Louis Kestenbaum, who began Elkay Plastics Co. in 1968 and was a founder of what is now the Western Plastics Association, died Feb. 14 at the age of 93.
A service for Kestenbaum, known as “Papa Lou,” took place Feb. 15 at Beth Jacob Congregation in Beverly Hills, Calif.
His family said, “He lived a good long life and made an enduring contribution to the flexible packaging industry.”
Kestenbaum founded Elkay Plastics Co. Inc. in 1968 and sold the business in 1990.
He was a founder and former president of the California Film Extruders and Converters Association, now operating as the Western Plastics Association. Kestenbaum, with a small group of other plastics company owners, formed CFECA in 1973 in an effort to deal with government regulations.

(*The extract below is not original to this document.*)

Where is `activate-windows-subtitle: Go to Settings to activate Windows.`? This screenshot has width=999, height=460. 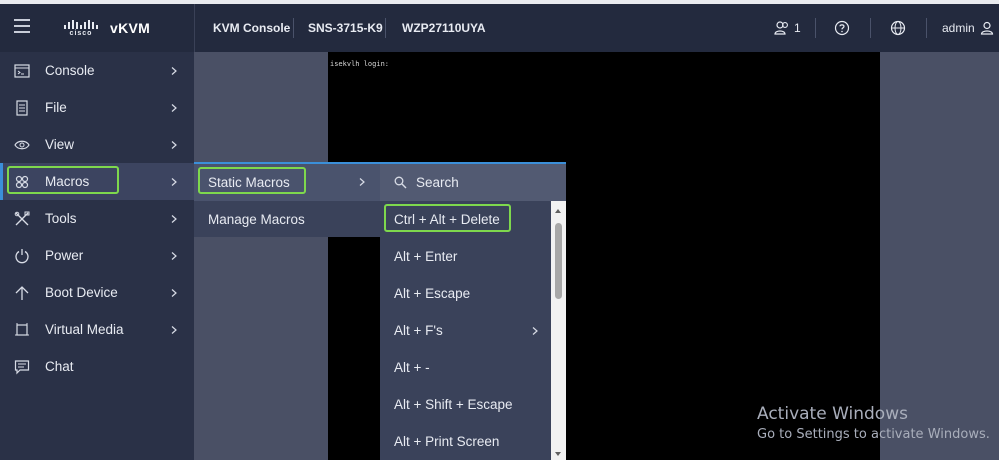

Commerce, Calif.-based Elkay Plastics manufactures and supplies plastic bags and has distribution sites in Austell, Ga.; Bensenville, Ill.; Carrollton, Texas; Aurora, Colo.; Phoenixville, Pa.; Hayward, Calif.; and Kent, Wash.
An online extension of the business, Elkay University, offers modules for training individuals in the uses of multiple types of plastic bags for food service and health care applications.
Louis Kestenbaum was a residential home builder and, during an economic slump in 1965, looked for a way to supplement his income. While at a grocery store with his wife, Trudy, he noticed that many items were packaged in disposable single-use plastic bags.
He visited facilities of Central Bag Co. and International Poly, then among the biggest flexible packaging firms. Eventually, Elkay Plastics acquired both companies.
At the time, most polyethylene bag suppliers did not maintain stocks of their most popular sized bags. Kestenbaum's niche was in having many sizes in stock, and he advertised Elkay as a “customer's warehouse.” Whatever a customer needed was immediately available.
During his tenure, Elkay Plastics built an inventory termed the largest in the country, had branches in Washington, Colorado and Texas and became the largest importer of plastic bags from Taiwan. Elkay began converting to augment inventory levels as needed and started manufacturing custom sizes and custom printing.
Elkay Plastics continues under the guidance of Louis Chertkow and has grown into a national organization.
Kestenbaum's survivors include two daughters, Rene Peters and Lynda Kurtzer; two grandchildren; six great-grandchildren; and a sister, Rita Adler. Trudy, Rene and Lynda worked in the business at various times.
The Orthodox synagogue in Beverly Hills, Calif., dedicated its family youth department in the name of Kestenbaum's wife, Trudy, who died in 2010.
The Harkham Hillel Hebrew Academy in Beverly Hills lists Kestenbaum as a “longtime friend and supporter” of the provider of Jewish education.
Chevra Kadisha Mortuary in West Hollywood handled the arrangements.